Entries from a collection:
┄┄┄┄┄┄┄┄┄┄

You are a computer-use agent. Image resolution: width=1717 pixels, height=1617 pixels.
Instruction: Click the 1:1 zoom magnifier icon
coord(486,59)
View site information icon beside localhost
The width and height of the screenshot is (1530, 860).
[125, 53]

┄┄┄┄┄┄┄┄┄┄

** THE TASK **
Rewrite the rows above as a numbered list, omitting any blank lines.

** SOLVED EXERCISE **
1. You are a computer-use agent. Image resolution: width=1717 pixels, height=1617 pixels.
2. Instruction: Click the 1:1 zoom magnifier icon
3. coord(486,59)
4. View site information icon beside localhost
5. The width and height of the screenshot is (1530, 860).
6. [125, 53]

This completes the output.